Introduction to Better Futures

The case for a different approach

The realiy of transitioning from care

Care services are often focused with getting young people to 18. Planning for life beyond care can be limited or happen too late. Many young people leave care without:

  • a stable adult to rely on
  • a sense of belonging
  • confidence in their next steps.

Better Futures overall made the transition into adulthood a lot easier. I would have been thrown into the deep end otherwise.
– Care-experienced young person

Without these foundations, it’s common for young people to experience fear, uncertainty and crisis-driven decisions. That’s why a new approach to post care support is needed. Better Futures is a practice model that meets young people where they are at now and focuses on supporting them to thrive, not just survive.

Moving beyond deficit approaches

Traditional service systems often focus on:

  • Problems
  • Risks
  • Needs
  • Compliance

When practice centres on these, it can unintentionally reinforce disadvantage by defining young people by what they lack rather than what they can do and become.

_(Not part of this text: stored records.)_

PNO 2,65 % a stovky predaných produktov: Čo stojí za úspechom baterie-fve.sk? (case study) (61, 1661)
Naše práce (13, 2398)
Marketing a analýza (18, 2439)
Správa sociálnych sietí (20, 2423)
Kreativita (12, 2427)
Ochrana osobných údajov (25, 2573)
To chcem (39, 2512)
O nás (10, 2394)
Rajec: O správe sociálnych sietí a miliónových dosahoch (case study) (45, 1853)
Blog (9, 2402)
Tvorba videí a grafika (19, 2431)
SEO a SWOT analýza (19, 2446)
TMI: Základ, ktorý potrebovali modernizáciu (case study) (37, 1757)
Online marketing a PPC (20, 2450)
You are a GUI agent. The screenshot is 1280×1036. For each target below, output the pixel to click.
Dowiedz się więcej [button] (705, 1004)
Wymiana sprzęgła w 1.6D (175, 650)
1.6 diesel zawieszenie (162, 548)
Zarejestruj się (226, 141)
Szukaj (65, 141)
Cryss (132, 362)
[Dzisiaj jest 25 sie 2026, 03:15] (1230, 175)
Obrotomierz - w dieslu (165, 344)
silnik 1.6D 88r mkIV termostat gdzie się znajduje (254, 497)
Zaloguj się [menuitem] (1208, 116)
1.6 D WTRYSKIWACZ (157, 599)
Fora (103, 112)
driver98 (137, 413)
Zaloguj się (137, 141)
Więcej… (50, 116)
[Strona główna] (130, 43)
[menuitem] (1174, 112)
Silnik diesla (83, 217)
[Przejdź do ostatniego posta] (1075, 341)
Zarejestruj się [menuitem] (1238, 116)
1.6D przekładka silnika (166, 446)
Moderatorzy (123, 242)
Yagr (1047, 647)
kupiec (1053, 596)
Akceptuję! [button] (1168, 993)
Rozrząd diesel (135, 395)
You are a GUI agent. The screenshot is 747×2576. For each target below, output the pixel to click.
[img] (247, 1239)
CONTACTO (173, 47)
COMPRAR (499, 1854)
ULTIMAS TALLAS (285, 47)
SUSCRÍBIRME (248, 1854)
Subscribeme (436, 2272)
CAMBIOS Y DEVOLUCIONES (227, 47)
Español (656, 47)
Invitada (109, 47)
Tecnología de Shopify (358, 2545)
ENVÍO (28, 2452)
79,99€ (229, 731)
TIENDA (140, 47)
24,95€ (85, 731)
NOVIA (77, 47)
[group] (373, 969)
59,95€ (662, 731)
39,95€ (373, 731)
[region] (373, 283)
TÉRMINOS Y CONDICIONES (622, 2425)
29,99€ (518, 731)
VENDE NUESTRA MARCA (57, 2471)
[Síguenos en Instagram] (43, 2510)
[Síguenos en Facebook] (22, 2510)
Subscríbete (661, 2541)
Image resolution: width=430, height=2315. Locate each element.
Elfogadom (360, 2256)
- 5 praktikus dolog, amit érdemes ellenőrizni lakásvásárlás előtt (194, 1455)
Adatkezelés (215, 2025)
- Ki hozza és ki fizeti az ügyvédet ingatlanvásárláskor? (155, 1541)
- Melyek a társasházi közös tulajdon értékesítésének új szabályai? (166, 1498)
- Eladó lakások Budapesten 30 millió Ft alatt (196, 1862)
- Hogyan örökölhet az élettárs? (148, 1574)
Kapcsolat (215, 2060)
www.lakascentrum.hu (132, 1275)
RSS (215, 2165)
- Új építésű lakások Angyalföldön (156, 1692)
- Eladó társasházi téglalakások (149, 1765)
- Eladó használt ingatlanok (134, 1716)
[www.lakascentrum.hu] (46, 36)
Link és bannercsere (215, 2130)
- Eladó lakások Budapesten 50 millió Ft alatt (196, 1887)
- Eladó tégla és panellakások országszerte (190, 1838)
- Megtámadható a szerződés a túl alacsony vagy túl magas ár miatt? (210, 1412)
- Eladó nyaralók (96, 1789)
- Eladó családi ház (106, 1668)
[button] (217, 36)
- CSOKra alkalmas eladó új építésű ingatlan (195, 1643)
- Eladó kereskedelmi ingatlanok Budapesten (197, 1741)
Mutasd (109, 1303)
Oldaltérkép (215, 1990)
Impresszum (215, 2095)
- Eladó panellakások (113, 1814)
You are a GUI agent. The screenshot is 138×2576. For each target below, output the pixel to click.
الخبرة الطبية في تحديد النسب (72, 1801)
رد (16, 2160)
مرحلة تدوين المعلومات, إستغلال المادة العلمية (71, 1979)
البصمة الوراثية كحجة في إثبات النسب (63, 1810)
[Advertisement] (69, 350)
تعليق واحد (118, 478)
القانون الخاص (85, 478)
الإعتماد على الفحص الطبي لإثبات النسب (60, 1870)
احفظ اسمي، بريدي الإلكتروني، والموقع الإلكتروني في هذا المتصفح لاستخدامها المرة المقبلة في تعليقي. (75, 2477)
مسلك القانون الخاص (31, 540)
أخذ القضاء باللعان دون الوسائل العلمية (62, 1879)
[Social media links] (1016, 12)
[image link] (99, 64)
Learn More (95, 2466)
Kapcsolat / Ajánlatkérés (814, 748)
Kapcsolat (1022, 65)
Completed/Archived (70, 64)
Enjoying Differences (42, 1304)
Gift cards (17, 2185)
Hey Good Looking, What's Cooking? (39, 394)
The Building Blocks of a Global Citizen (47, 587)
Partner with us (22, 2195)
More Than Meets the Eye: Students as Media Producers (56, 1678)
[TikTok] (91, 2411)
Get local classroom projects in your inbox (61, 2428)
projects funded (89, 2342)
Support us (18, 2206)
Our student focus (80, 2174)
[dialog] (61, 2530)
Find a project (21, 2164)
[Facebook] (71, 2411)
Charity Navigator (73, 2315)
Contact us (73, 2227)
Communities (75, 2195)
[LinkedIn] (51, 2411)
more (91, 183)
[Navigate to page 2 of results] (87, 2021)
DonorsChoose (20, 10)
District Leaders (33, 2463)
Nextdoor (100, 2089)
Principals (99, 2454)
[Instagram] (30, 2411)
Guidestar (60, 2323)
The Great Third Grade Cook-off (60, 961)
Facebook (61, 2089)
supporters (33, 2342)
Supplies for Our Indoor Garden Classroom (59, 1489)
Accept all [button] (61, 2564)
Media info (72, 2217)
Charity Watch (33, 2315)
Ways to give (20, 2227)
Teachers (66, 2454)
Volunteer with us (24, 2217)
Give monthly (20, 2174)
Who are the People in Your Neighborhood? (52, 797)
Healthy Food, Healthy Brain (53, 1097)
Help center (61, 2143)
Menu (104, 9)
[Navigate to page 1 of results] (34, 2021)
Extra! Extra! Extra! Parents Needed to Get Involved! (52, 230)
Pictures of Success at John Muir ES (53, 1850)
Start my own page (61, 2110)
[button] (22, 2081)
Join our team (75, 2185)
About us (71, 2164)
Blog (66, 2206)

…the narrative about young people was predominately negative. Too often, we knew more about what they couldn’t do rather than what they could. We talked about the need to help people cope, without always understanding or caring that people also need to thrive.
– Colin Falconer

That’s why emerging adults need more than service support. They need freedom and opportunities to make choices, explore options, try new things, learn from mistakes and shape an aspirational vision for their future.

Advantaged Thinking: The foundation for practice

Advantaged Thinking is the foundation of Better Futures practice. It:

  • centres young people’s skills, aspirations and potential
  • recognises that thriving requires opportunity and investment
  • builds long-term capability, not short-term fixes
  • sees young people as assets to their communities.

Advantaged Thinking was developed by Colin Falconer as Director of Innovation for the Foyer Federation UK. It has been applied to a range of service environments across the world. The Brotherhood of St Laurence (BSL) supports the implementation of Advantaged Thinking in Australia. 

In the video below, Colin Falconer explains Open Talent and Advantaged Thinking to the audience at TEDx Thessaloniki.

After watching the video, reflect:

  • What idea from the talk challenged your usual way of working?
  • What’s one small change you could make this week to invest in a young person’s potential?